Just a second...

Configuring connectors

A connector provides a connection point for external applications to connect to the Diffusion™ server over a TCP connection. Use the Connectors.xml configuration file to configure your connectors.

Each connector has a socket server thread which reacts to an incoming connection. The socket information is defined by the connector. Suitable connectors must be defined for inbound connections expected by the Diffusion server.

The following properties are common to all connectors:
Table 1. Connectors properties
Name A name by which the connector can be identified.
Port A port number on which to accept requests.
Host The host to accept requests (only relevant on a multi-homed machine).
Input buffer size The size of the socket input buffer to use for each connection.
Output buffer size The size of the socket output buffer to use for each connection.

Socket buffer sizes are very important in achieving the best performance. For more information, see Tuning.

Client connections

Connectors can accept connections from any type of client. Any number of connectors can be defined to provide different connection points with different properties.

Each client connection has an input buffer to receive messages from the client. The configured input buffer size must be large enough to accommodate the largest message expected from the client. If the maximum message size and the input buffer size are configured as different values, the larger of the two is used as the input buffer size.

The output buffer size is used to assign an output buffer per client multiplexer into which messages are dequeued prior to transmission. This can have an important effect on performance. For more information, see Tuning.

Start conditions

Connection start conditions prevent the automatic start of a connection until a condition you specify has been met.

These conditions can be useful when you are using load balancers, and you want to ensure that servers do not join the load balancer pool until they are ready.

You can configure start conditions using the <start-conditions> element in the etc/Connectors.xml configuration file.

The following start conditions are supported:

fanout-ready

The connection does not start until a fan-out link has connected and synchronized.

cluster-configuration-recovered

The connection does not start until the server has joined the cluster and completed restoration of shared configuration.

replicated-topics-recovered
The connection does not start until the server has joined the cluster and completed restoration of replicated topics.

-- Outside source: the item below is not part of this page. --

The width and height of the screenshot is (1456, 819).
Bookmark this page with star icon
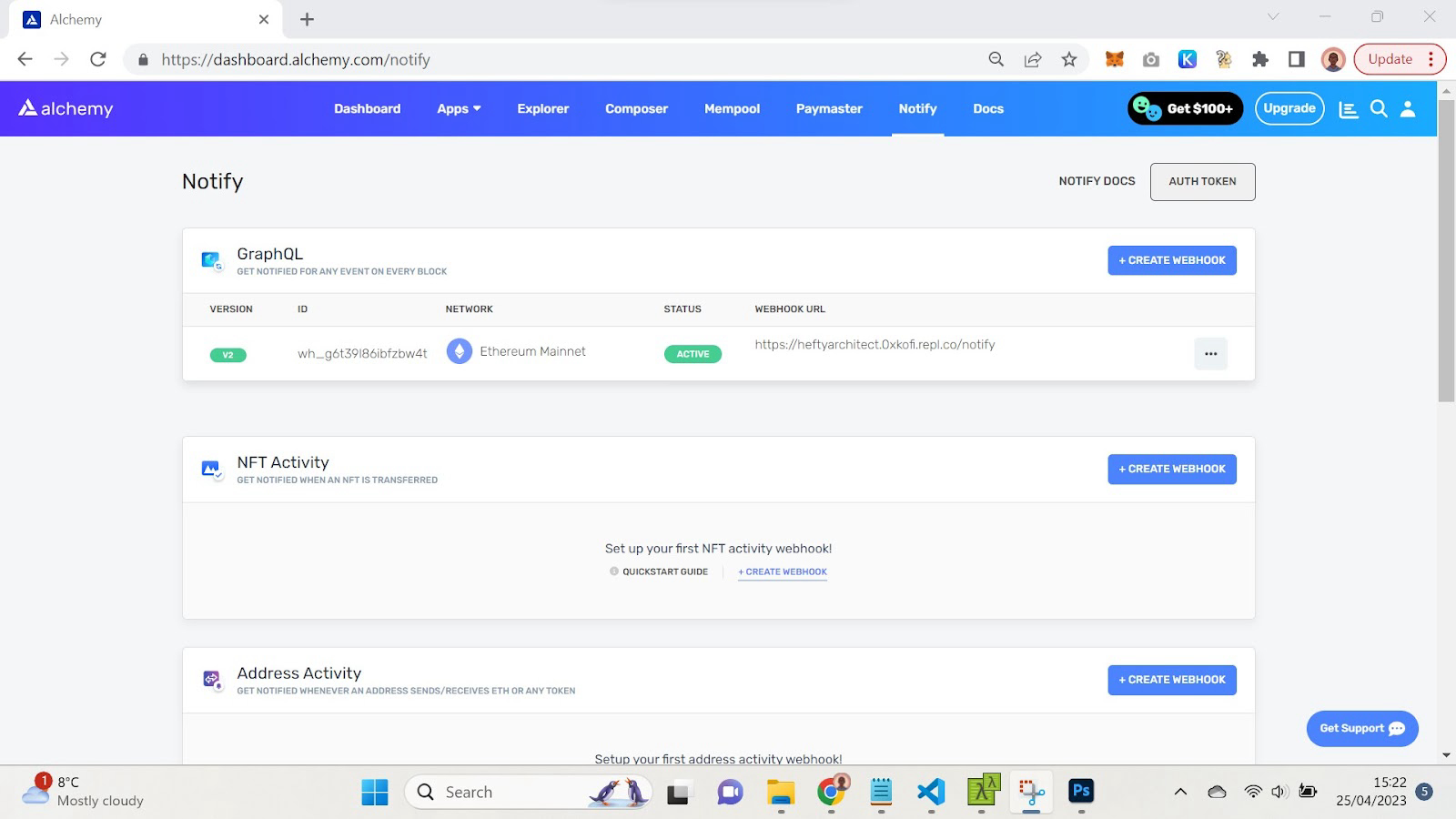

If a connector has no configured start conditions, it will reject attempts to create new sessions until the cluster-wide configuration has been restored.

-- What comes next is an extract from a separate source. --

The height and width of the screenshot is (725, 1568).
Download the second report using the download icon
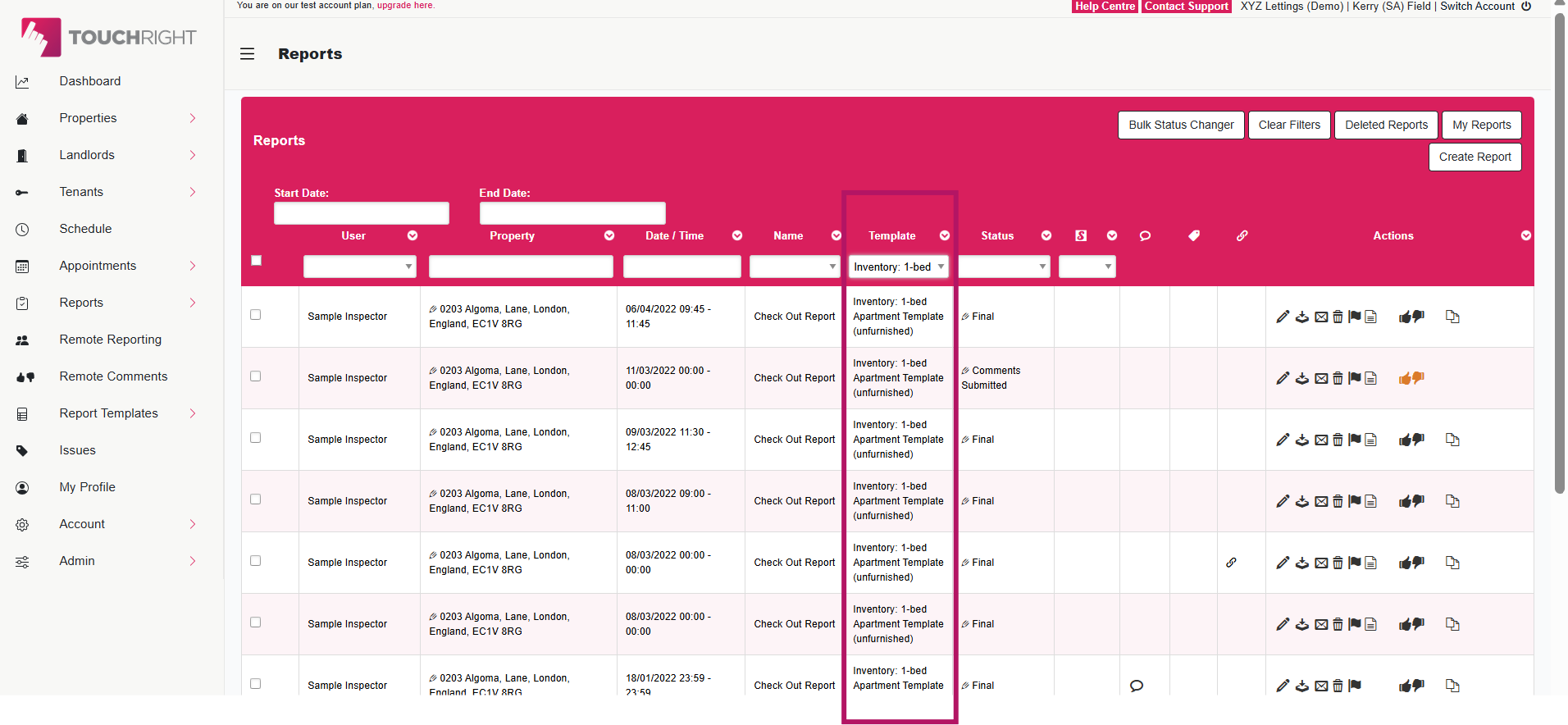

Here is an example fan-out start condition configuration:
<start-conditions>
	<fanout-ready>
		<connection>primaryServer</connection>
		<link>primaryServerLink</link>
	</fanout-ready>
</start-conditions>

Note that the connection and link values must correspond to the connection and link names in the fan-out configuration in Server.xml.

Enabling session reconnection

Specify a reconnection timeout, maximum queue depth, and recovery buffer size by using the <reconnect> element in the etc/Connectors.xml configuration file.
Reconnection timeout (keep-alive)
How long a disconnected client's session remains available on the server before being closed. By default, this is 300 seconds.
Maximum queue depth (max-depth)
Optional maximum limit on the number of messages to queue for a disconnected client session. By default, this is the same as the queue depth for a connected client session, which is defined by the queue definitions in Connectors.xml and Server.xml.
Recovery buffer size (recovery-buffer-size)
The maximum number of sent messages to keep in a buffer. These messages can then be recovered on reconnection.
Here is an example connector configuration:
<connector>
	...
	<reconnect>
		<keep-alive>60s</keep-alive>
		<max-depth>1000</max-depth>
		<recovery-buffer-size>64</recovery-buffer-size>
	</reconnect>
	...
</connector>
Using the above example, a client can reconnect to the server through this connector within 60 seconds of becoming disconnected. While the client is disconnected, up to 1000 messages are queued for it. These messages are delivered to the client when it reconnects. A buffer of up to 64 sent messages are retained in the recovery buffer. When a client reconnects, the Diffusion server uses this buffer to re-send any messages that the client has not received.